A maioria das pessoas acredita em ao menos um dos 6 mitos de saúde mais comuns, mostra pesquisa
O avanço da desinformação em saúde deixou de ser um problema restrito a pequenos grupos e passou a atingir uma parcela ampla da população mundial. Um levantamento do Relatório Especial 2026 Edelman Trust Barometer sobre Confiança e Saúde, realizado com mais de 16 mil pessoas em 16 países, revelou que sete em cada dez entrevistados acreditam em pelo menos uma informação falsa relacionada à saúde.
Entre as crenças equivocadas mais aceitas estão afirmações de que proteínas animais seriam mais saudáveis, que o flúor na água não traz benefícios, que os riscos das vacinas infantis superariam seus benefícios e até teorias sobre vacinas serem usadas para controle populacional.

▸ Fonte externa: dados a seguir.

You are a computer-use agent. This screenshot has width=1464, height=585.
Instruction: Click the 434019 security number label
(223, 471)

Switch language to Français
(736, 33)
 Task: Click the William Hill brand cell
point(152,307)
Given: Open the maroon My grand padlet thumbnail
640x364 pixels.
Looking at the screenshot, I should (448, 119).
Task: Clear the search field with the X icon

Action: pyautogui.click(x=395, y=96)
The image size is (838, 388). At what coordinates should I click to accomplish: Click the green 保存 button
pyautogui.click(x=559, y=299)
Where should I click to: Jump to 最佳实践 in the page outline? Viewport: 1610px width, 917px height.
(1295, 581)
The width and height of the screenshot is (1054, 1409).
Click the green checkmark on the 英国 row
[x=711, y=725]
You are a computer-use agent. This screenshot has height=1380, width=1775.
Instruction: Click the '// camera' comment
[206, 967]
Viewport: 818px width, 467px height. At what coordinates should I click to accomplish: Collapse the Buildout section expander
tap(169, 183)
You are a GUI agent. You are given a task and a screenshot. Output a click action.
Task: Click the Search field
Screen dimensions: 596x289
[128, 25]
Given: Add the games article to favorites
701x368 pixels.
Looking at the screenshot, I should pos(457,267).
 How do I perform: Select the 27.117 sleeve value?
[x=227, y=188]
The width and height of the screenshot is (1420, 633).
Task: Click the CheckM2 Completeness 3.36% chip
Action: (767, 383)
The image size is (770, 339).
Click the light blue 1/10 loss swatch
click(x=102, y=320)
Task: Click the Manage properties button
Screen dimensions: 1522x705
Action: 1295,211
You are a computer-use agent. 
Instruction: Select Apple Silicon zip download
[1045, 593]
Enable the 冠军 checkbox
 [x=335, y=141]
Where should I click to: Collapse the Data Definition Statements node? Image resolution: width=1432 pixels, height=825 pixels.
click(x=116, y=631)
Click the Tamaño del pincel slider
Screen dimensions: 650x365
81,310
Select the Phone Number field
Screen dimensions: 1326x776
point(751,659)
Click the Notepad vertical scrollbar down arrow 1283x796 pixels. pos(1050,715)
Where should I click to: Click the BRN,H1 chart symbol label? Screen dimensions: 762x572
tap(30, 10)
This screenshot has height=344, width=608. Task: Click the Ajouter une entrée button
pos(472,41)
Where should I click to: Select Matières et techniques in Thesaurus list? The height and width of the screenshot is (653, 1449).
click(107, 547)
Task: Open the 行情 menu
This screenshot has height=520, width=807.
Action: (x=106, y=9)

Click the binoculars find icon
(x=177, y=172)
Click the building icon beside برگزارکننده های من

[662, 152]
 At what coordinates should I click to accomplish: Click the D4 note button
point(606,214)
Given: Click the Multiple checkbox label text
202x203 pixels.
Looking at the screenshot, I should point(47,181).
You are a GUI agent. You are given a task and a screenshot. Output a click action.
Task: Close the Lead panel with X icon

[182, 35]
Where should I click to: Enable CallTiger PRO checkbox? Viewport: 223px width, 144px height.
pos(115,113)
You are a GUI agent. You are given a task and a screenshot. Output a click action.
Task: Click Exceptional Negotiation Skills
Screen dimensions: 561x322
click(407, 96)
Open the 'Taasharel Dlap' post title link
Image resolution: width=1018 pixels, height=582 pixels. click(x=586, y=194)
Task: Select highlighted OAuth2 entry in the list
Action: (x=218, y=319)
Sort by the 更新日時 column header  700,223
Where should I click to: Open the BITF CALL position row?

Os dados chamaram atenção porque desmontam a ideia de que a desinformação estaria concentrada apenas em grupos específicos. Os resultados mostraram índices semelhantes entre pessoas com e sem ensino superior, além de atravessar diferentes posições políticas, idades e classes sociais. O fenômeno também se mostrou mais intenso em países em desenvolvimento.
Especialistas apontam que o cenário está ligado a um desgaste gradual da confiança social. Medos, inseguranças e polarização teriam criado um ambiente de maior isolamento e desconfiança entre grupos, fortalecendo um comportamento mais tribal, em que pessoas tendem a confiar apenas em quem compartilha das mesmas crenças e valores.
Ao mesmo tempo, a confiança das pessoas na própria capacidade de encontrar informações seguras sobre saúde caiu significativamente. Hoje, apenas 51% dos entrevistados dizem confiar em sua habilidade para tomar decisões informadas sobre o tema, enquanto a credibilidade da mídia na cobertura de assuntos de saúde permanece abaixo dos níveis registrados antes da pandemia.
Nesse contexto, a inteligência artificial começa a ocupar um espaço cada vez maior. Cerca de 35% dos participantes afirmaram já utilizar ferramentas de IA para auxiliar em decisões relacionadas à saúde, e muitos acreditam que sistemas inteligentes podem desempenhar determinadas funções médicas com eficiência semelhante ou superior à de profissionais da área.